War is often lived through and remembered as a time of heightened emotional intensity. This edited collection places the emotions of war centre stage. It explores emotional responses in particular wartime locations, maps national and transnational emotional cultures, and proposes new ways of deploying emotion as an analytical device.
Whilst grief and fear are among the emotions most immediately associated with the rhetoric, experience, and memory of war, this collection suggests that feelings such as love, shame, pride, jealousy, anger, and resentment also merit attention. This book explores the status and uses of emotion as a category of historical and contemporaneous analysis. It goes beyond the cataloguing of discrete feelings to consider the use of emotion to understand the past. It considers the emotional agency of historical actors and the contexts, modes, and time frames in which they communicated their feelings. Wartime provides a dynamic context for thinking through the possibilities and limitations of the emotional approach.

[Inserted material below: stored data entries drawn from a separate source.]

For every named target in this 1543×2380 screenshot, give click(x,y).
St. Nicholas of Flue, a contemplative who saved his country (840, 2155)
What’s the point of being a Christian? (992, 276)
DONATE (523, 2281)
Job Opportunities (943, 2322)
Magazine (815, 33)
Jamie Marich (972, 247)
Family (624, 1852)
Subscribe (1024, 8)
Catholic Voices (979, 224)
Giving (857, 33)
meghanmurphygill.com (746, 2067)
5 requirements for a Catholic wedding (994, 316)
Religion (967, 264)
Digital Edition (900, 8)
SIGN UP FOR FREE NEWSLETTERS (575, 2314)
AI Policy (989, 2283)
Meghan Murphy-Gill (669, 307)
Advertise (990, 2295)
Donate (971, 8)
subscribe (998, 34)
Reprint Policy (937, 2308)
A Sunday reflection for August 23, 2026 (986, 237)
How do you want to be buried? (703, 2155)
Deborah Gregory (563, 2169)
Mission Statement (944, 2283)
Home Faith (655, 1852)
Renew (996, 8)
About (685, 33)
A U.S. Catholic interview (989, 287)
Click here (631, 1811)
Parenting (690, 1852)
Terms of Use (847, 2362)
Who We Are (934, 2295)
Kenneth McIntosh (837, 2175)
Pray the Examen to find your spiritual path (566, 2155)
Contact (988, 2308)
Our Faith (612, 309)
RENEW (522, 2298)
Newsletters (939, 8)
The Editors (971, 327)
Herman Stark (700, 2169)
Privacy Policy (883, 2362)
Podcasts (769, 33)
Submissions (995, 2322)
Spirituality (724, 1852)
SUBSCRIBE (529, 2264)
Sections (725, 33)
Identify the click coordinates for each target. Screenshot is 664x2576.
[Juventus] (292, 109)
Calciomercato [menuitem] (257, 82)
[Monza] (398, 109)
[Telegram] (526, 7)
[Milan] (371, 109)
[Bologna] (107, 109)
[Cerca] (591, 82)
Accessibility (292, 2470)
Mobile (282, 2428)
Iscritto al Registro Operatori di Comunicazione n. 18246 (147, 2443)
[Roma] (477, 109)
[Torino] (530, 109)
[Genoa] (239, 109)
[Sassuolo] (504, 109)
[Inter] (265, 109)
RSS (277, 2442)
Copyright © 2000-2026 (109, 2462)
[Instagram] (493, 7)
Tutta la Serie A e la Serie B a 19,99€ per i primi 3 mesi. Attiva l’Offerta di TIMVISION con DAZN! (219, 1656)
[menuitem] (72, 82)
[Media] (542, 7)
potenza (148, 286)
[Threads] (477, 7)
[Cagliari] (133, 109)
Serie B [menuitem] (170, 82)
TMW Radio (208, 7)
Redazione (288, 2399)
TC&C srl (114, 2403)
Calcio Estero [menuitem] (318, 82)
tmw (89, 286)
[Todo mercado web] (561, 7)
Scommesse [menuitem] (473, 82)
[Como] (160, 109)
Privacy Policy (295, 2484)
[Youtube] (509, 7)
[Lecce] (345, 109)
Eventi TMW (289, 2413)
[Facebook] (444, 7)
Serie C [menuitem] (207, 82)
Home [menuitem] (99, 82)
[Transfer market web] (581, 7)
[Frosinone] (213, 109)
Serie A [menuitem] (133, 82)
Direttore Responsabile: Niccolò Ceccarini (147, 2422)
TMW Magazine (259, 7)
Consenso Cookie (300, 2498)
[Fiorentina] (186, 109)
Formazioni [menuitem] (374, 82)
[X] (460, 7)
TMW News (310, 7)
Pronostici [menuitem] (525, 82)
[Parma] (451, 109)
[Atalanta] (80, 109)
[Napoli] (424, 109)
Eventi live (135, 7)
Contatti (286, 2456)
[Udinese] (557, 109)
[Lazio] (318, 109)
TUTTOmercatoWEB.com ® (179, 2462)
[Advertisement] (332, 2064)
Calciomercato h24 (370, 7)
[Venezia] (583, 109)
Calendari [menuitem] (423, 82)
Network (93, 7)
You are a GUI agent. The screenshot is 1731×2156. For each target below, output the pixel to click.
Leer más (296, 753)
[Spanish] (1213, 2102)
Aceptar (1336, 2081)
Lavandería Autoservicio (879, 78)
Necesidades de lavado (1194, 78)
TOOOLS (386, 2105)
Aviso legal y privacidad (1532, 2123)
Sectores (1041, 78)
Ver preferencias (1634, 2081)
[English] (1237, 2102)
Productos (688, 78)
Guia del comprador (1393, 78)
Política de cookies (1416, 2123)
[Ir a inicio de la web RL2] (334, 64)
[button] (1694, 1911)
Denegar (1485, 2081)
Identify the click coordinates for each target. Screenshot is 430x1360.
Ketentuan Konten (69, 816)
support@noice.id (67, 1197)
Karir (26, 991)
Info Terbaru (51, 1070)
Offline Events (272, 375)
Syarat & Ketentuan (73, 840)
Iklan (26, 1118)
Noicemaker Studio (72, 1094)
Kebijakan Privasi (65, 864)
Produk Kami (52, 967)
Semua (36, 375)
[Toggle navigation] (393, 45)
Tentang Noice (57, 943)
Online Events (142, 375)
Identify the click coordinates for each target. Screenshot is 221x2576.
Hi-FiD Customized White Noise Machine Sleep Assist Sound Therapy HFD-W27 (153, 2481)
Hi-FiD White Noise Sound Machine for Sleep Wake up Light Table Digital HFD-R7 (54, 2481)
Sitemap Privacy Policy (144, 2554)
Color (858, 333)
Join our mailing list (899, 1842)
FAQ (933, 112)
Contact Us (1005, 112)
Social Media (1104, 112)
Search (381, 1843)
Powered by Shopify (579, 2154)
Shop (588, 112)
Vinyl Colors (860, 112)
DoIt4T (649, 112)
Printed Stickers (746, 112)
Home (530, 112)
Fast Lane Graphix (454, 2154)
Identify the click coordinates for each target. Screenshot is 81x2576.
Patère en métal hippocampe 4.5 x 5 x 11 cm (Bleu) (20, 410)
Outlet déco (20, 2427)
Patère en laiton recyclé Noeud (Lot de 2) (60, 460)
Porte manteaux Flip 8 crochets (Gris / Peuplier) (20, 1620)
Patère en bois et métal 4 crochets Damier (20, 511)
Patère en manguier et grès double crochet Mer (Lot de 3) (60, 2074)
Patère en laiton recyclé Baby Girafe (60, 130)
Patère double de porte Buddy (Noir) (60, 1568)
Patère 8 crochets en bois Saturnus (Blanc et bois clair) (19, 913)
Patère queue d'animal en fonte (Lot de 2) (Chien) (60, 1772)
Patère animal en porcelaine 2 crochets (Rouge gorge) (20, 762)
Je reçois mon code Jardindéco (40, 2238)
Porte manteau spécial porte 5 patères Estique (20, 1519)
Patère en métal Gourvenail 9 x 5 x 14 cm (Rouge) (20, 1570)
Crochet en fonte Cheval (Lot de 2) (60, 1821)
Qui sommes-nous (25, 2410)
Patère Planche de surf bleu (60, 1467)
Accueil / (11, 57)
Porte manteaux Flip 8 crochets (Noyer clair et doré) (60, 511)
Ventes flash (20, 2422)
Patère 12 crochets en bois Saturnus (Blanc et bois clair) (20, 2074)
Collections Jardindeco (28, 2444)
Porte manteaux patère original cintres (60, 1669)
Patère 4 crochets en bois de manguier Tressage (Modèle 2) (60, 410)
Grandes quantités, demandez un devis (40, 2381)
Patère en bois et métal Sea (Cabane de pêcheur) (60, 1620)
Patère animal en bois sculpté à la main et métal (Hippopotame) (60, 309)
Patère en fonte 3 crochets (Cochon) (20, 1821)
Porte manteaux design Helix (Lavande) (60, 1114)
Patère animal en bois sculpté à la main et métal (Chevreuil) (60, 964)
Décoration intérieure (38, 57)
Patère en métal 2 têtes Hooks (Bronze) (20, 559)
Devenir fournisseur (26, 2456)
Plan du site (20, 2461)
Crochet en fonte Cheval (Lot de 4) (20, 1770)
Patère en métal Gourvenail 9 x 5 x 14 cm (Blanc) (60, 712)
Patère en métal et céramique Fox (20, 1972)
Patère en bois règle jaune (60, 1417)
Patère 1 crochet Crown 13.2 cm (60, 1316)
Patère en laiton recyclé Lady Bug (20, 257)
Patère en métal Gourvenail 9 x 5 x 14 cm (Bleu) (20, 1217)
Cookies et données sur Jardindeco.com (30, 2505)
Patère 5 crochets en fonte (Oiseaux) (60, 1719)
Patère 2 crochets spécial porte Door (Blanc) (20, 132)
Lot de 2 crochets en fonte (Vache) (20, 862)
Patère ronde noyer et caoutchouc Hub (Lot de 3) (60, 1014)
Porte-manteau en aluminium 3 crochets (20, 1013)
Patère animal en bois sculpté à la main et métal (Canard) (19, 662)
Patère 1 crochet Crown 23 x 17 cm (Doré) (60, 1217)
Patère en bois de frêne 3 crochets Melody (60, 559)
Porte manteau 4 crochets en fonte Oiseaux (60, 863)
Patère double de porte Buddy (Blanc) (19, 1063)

This collection provides case studies that explain how emotional registers respond to world events. These range from First World War Germany, interwar France, and Second World War Britain to the Greek Civil War and to the post-war world. Several chapters trace the emotional legacy of war across different conflicts and to the present day: they show how past, present, and possible futures intersect in the emotions of a moment. They also reveal links between the intimate, the national, and the international, between interiority and sociality, and between conflict and its aftermath.